Task objective: Reproduce the pizza cheese thread below word for word, starting at "## fubarphill (Jun" and ending after "the best results.".

# Grated or Sliced Mozarella on a Pizza



## sotv (Jun 16, 2017)

Going to have a go at Pizza's on a Pizza Stone over the next few days. Going to use a ready mix pizza base, with Sainsburys Tomato Pizza topping, but have been reading conflicting articles on the best type of Mozarella to put on a pizza, some say grated and others say it ends up more like silicone and Mozarella for pizza sliced is a better bet? Any recommendations, along with other readily available supermarket cheeses to use.

Intend using some grated cheddar and basil, would like to add mushrooms but unsure whether you should put them on raw, partially fried/cooked or even tinned mushrooms?

Any other advice for an easy pizza with toppings for a first go, that aren't too expensive, as I have a feeling the first few goes will be hit and miss,.(not into hot and spicy)

Thanks


----------



## fubarphill (Jun 16, 2017)

I have been using grated mozzarella on mine when I do them in my pizza oven. I like sliced too but the other half prefers a better coverage of cheese so grated it is...

They do turn out nice though, I supposed it depends what you are cooking on/in and how hot the oven gets and time you leave it in for. If you get a nice hot oven (I've been getting upwards of 300c for air temp. Not sure on the stone itself, need an infrared thermometer) and it's in for only a few minutes then you get the best results.

As for other toppings, I'm a big fan of pepperoni (and other cured meats) which you can pick up from Aldi for less than a couple of quid.


----------



## homeruk (Jun 19, 2017)

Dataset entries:
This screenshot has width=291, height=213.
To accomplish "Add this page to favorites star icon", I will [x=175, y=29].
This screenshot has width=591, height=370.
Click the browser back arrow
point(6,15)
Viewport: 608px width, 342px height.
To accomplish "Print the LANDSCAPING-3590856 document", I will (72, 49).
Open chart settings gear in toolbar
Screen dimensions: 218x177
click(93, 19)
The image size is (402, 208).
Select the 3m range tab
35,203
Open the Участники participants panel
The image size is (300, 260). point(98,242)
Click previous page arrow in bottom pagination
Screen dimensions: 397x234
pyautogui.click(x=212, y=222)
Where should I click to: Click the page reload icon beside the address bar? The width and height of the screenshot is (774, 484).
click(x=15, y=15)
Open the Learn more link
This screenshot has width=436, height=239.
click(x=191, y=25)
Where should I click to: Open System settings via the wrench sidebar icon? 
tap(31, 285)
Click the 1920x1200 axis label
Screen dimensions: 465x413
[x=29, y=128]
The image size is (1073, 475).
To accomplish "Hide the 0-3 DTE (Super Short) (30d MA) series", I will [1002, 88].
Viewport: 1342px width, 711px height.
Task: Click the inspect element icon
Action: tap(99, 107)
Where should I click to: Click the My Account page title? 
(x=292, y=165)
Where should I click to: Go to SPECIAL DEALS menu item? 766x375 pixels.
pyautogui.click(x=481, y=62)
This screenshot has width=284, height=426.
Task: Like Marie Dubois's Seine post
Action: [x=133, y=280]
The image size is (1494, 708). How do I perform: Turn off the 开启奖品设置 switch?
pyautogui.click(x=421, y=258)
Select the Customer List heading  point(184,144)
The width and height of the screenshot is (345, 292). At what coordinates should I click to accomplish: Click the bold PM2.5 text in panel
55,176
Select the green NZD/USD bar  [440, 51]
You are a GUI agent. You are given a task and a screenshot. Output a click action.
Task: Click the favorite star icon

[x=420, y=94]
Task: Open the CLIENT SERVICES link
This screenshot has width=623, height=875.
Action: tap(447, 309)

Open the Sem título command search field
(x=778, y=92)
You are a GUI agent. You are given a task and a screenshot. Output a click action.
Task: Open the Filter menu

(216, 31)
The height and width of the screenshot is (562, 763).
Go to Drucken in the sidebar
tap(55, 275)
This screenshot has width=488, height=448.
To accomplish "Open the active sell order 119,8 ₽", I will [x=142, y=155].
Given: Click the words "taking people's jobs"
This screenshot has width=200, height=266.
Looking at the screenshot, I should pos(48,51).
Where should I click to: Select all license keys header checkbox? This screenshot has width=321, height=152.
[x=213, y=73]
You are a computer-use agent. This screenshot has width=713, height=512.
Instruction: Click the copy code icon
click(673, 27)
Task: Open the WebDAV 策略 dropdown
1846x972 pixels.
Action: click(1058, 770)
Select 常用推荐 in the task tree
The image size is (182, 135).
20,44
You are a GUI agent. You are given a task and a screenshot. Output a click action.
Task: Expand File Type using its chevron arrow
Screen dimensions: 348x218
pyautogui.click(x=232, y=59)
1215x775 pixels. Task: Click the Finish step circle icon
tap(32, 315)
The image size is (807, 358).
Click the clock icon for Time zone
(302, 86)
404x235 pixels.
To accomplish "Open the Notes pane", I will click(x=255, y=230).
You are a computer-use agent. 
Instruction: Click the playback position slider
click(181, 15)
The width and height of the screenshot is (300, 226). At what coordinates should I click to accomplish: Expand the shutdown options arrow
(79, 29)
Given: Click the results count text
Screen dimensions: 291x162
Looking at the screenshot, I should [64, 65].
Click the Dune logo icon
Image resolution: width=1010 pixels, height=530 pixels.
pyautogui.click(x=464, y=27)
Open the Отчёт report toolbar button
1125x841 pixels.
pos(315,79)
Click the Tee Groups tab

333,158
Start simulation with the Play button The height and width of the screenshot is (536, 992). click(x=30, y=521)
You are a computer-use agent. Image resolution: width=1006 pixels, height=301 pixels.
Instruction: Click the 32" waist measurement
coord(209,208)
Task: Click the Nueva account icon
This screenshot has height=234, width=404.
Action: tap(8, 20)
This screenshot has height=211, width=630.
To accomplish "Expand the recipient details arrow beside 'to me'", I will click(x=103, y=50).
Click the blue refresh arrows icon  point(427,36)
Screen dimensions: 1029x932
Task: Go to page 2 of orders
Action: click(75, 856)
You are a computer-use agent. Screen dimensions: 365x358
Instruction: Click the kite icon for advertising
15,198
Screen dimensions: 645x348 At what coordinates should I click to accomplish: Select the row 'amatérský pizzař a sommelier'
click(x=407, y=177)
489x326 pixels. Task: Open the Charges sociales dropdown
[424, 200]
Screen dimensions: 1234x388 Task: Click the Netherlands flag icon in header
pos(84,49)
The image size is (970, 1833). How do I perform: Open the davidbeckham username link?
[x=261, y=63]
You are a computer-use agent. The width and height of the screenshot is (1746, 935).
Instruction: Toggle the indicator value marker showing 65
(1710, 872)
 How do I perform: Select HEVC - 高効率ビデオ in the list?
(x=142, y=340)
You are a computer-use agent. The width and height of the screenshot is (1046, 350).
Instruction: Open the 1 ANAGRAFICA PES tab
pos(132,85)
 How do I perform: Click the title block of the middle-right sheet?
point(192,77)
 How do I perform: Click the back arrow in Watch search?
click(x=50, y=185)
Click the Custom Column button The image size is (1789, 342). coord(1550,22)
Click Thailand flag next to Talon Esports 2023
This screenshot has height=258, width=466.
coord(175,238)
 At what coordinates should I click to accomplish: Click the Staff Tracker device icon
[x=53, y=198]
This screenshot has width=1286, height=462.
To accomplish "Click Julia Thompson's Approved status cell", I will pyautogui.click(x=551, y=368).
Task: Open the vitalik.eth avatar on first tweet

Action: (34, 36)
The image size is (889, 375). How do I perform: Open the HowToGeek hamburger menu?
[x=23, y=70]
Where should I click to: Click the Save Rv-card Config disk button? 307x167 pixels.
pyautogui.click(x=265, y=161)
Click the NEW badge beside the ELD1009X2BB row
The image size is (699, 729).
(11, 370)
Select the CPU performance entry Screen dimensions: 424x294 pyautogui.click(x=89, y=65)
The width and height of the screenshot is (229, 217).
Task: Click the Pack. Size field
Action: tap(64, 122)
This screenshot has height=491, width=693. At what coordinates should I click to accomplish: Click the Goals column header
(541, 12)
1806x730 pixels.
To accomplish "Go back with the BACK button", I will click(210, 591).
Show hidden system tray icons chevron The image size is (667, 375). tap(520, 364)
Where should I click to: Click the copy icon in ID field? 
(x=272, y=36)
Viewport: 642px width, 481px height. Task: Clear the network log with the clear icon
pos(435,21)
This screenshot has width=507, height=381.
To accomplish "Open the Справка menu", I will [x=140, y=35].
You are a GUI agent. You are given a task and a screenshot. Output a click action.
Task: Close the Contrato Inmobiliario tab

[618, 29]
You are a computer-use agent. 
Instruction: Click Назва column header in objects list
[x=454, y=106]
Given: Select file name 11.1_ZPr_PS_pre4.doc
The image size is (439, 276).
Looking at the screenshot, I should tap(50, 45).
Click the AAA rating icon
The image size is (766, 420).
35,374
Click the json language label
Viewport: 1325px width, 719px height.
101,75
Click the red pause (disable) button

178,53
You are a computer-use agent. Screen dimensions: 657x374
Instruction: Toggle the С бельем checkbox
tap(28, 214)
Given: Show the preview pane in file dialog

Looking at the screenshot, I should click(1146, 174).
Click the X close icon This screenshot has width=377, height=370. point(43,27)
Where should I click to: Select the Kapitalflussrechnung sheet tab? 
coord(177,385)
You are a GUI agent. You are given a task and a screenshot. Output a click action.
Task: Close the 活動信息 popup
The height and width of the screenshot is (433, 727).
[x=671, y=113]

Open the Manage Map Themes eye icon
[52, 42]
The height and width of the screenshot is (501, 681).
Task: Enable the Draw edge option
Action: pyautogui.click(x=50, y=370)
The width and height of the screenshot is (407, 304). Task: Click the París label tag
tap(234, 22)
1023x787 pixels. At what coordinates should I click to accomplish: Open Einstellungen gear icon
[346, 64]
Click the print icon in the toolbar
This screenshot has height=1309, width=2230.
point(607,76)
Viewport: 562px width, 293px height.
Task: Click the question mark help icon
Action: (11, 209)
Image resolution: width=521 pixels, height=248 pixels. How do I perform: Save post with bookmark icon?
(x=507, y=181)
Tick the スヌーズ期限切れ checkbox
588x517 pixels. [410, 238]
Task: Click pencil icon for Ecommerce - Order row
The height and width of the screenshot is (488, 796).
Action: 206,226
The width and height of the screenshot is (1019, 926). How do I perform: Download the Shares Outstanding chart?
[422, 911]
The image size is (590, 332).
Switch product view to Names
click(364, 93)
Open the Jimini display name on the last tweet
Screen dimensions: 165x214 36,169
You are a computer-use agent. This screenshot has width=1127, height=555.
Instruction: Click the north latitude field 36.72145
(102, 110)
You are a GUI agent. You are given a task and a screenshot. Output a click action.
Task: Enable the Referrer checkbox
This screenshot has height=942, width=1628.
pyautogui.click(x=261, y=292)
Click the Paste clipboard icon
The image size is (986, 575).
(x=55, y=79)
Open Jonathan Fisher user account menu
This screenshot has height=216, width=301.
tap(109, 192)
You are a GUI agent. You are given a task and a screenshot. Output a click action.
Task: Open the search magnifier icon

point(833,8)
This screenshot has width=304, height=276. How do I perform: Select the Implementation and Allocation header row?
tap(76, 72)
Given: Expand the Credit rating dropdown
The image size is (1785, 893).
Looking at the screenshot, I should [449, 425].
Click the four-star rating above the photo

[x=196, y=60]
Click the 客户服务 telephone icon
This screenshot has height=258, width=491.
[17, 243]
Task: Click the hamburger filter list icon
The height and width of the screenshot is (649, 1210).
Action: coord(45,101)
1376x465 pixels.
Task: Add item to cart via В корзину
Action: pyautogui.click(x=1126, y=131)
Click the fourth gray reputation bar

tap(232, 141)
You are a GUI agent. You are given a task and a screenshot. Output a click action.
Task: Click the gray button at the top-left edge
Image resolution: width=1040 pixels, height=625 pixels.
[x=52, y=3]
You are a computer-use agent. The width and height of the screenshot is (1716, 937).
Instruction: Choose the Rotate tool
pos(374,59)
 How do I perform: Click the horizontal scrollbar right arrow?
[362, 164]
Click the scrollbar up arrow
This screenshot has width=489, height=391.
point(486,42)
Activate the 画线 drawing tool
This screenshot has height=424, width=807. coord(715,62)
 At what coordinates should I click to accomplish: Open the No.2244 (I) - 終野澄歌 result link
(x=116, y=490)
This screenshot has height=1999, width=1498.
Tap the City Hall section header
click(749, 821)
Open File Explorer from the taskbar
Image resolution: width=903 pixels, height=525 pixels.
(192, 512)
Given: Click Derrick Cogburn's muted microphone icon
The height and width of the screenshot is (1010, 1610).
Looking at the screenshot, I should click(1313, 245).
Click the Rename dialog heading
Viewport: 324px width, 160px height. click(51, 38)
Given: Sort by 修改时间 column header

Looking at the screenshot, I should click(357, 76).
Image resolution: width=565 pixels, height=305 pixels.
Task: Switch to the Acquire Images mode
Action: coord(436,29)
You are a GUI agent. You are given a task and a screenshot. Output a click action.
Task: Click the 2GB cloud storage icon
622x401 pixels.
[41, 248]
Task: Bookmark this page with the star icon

Response to the task:
## fubarphill (Jun 16, 2017)

I have been using grated mozzarella on mine when I do them in my pizza oven. I like sliced too but the other half prefers a better coverage of cheese so grated it is...

They do turn out nice though, I supposed it depends what you are cooking on/in and how hot the oven gets and time you leave it in for. If you get a nice hot oven (I've been getting upwards of 300c for air temp. Not sure on the stone itself, need an infrared thermometer) and it's in for only a few minutes then you get the best results.